(Entries taken from a collection)

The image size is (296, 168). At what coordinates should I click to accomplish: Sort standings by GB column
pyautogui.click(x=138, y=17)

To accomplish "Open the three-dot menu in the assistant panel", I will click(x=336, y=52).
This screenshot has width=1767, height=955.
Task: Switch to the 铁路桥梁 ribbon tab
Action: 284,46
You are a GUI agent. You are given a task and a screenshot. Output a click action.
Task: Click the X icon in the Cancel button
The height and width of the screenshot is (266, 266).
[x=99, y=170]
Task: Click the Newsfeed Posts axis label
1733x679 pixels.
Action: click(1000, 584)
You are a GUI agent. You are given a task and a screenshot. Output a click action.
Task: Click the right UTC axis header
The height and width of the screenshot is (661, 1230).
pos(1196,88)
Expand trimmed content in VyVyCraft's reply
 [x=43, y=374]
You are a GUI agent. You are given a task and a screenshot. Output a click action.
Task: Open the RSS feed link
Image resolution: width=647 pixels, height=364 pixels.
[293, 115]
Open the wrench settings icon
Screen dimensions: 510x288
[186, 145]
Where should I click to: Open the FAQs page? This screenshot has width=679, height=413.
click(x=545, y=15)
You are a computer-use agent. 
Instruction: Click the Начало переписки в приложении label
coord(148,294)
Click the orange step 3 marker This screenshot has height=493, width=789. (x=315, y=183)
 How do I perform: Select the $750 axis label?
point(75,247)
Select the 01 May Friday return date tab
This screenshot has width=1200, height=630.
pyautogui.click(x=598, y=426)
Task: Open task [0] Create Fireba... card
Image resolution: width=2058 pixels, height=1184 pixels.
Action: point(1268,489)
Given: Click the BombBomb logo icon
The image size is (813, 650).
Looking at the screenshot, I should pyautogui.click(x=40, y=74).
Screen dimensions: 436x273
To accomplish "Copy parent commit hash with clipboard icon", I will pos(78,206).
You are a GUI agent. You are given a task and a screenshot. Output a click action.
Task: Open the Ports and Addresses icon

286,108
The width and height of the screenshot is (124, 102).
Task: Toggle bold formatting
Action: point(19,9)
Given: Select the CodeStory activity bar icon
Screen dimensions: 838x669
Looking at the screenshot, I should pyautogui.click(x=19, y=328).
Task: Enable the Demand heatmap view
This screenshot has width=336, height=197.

What this task involves
Reproduce every entry above verbatim, keeping each line unchanged and in its original order.

Solved exercise
The image size is (296, 168). At what coordinates should I click to accomplish: Sort standings by GB column
pyautogui.click(x=138, y=17)

To accomplish "Open the three-dot menu in the assistant panel", I will click(x=336, y=52).
This screenshot has width=1767, height=955.
Task: Switch to the 铁路桥梁 ribbon tab
Action: 284,46
You are a GUI agent. You are given a task and a screenshot. Output a click action.
Task: Click the X icon in the Cancel button
The height and width of the screenshot is (266, 266).
[x=99, y=170]
Task: Click the Newsfeed Posts axis label
1733x679 pixels.
Action: click(1000, 584)
You are a GUI agent. You are given a task and a screenshot. Output a click action.
Task: Click the right UTC axis header
The height and width of the screenshot is (661, 1230).
pos(1196,88)
Expand trimmed content in VyVyCraft's reply
 [x=43, y=374]
You are a GUI agent. You are given a task and a screenshot. Output a click action.
Task: Open the RSS feed link
Image resolution: width=647 pixels, height=364 pixels.
[293, 115]
Open the wrench settings icon
Screen dimensions: 510x288
[186, 145]
Where should I click to: Open the FAQs page? This screenshot has width=679, height=413.
click(x=545, y=15)
You are a computer-use agent. 
Instruction: Click the Начало переписки в приложении label
coord(148,294)
Click the orange step 3 marker This screenshot has height=493, width=789. (x=315, y=183)
 How do I perform: Select the $750 axis label?
point(75,247)
Select the 01 May Friday return date tab
This screenshot has width=1200, height=630.
pyautogui.click(x=598, y=426)
Task: Open task [0] Create Fireba... card
Image resolution: width=2058 pixels, height=1184 pixels.
Action: point(1268,489)
Given: Click the BombBomb logo icon
The image size is (813, 650).
Looking at the screenshot, I should pyautogui.click(x=40, y=74).
Screen dimensions: 436x273
To accomplish "Copy parent commit hash with clipboard icon", I will pos(78,206).
You are a GUI agent. You are given a task and a screenshot. Output a click action.
Task: Open the Ports and Addresses icon

286,108
The width and height of the screenshot is (124, 102).
Task: Toggle bold formatting
Action: point(19,9)
Given: Select the CodeStory activity bar icon
Screen dimensions: 838x669
Looking at the screenshot, I should pyautogui.click(x=19, y=328).
Task: Enable the Demand heatmap view
This screenshot has width=336, height=197.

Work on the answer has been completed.